*** Opening of DATASET RECORDS ***

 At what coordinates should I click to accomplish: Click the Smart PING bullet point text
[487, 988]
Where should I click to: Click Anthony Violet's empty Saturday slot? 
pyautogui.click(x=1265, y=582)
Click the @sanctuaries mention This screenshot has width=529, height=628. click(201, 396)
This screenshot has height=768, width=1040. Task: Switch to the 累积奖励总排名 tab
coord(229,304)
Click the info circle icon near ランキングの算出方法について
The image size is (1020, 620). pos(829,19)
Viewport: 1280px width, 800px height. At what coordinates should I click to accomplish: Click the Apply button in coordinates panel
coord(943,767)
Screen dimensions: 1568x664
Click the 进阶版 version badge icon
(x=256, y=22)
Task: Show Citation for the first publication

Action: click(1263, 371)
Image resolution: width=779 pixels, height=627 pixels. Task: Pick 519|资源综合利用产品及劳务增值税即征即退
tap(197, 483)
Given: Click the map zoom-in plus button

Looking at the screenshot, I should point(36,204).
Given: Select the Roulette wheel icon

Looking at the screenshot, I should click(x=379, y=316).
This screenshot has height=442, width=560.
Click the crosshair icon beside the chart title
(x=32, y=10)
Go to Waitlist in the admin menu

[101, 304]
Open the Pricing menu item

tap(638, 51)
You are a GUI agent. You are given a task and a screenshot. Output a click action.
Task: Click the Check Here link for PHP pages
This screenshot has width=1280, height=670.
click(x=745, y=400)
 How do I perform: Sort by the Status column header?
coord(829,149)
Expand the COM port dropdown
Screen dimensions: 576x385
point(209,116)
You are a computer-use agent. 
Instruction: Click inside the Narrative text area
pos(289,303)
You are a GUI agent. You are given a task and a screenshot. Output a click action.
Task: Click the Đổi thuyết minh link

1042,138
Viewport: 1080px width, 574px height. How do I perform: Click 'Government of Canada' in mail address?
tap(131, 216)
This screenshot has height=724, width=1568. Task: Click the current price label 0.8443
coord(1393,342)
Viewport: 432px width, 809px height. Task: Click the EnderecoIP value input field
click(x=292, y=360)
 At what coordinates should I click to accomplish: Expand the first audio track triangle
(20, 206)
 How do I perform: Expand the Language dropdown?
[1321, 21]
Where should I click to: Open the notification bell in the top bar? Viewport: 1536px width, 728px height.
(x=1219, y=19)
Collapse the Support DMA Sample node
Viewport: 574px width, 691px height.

*** Close of DATASET RECORDS ***

## [PROBLEM TO SOLVE]
Copy the data once more. Leave nothing out.

## [SOLUTION TO THIS PROBLEM]
 At what coordinates should I click to accomplish: Click the Smart PING bullet point text
[487, 988]
Where should I click to: Click Anthony Violet's empty Saturday slot? 
pyautogui.click(x=1265, y=582)
Click the @sanctuaries mention This screenshot has width=529, height=628. click(201, 396)
This screenshot has height=768, width=1040. Task: Switch to the 累积奖励总排名 tab
coord(229,304)
Click the info circle icon near ランキングの算出方法について
The image size is (1020, 620). pos(829,19)
Viewport: 1280px width, 800px height. At what coordinates should I click to accomplish: Click the Apply button in coordinates panel
coord(943,767)
Screen dimensions: 1568x664
Click the 进阶版 version badge icon
(x=256, y=22)
Task: Show Citation for the first publication

Action: click(1263, 371)
Image resolution: width=779 pixels, height=627 pixels. Task: Pick 519|资源综合利用产品及劳务增值税即征即退
tap(197, 483)
Given: Click the map zoom-in plus button

Looking at the screenshot, I should point(36,204).
Given: Select the Roulette wheel icon

Looking at the screenshot, I should click(x=379, y=316).
This screenshot has height=442, width=560.
Click the crosshair icon beside the chart title
(x=32, y=10)
Go to Waitlist in the admin menu

[101, 304]
Open the Pricing menu item

tap(638, 51)
You are a GUI agent. You are given a task and a screenshot. Output a click action.
Task: Click the Check Here link for PHP pages
This screenshot has width=1280, height=670.
click(x=745, y=400)
 How do I perform: Sort by the Status column header?
coord(829,149)
Expand the COM port dropdown
Screen dimensions: 576x385
point(209,116)
You are a computer-use agent. 
Instruction: Click inside the Narrative text area
pos(289,303)
You are a GUI agent. You are given a task and a screenshot. Output a click action.
Task: Click the Đổi thuyết minh link

1042,138
Viewport: 1080px width, 574px height. How do I perform: Click 'Government of Canada' in mail address?
tap(131, 216)
This screenshot has height=724, width=1568. Task: Click the current price label 0.8443
coord(1393,342)
Viewport: 432px width, 809px height. Task: Click the EnderecoIP value input field
click(x=292, y=360)
 At what coordinates should I click to accomplish: Expand the first audio track triangle
(20, 206)
 How do I perform: Expand the Language dropdown?
[1321, 21]
Where should I click to: Open the notification bell in the top bar? Viewport: 1536px width, 728px height.
(x=1219, y=19)
Collapse the Support DMA Sample node
Viewport: 574px width, 691px height.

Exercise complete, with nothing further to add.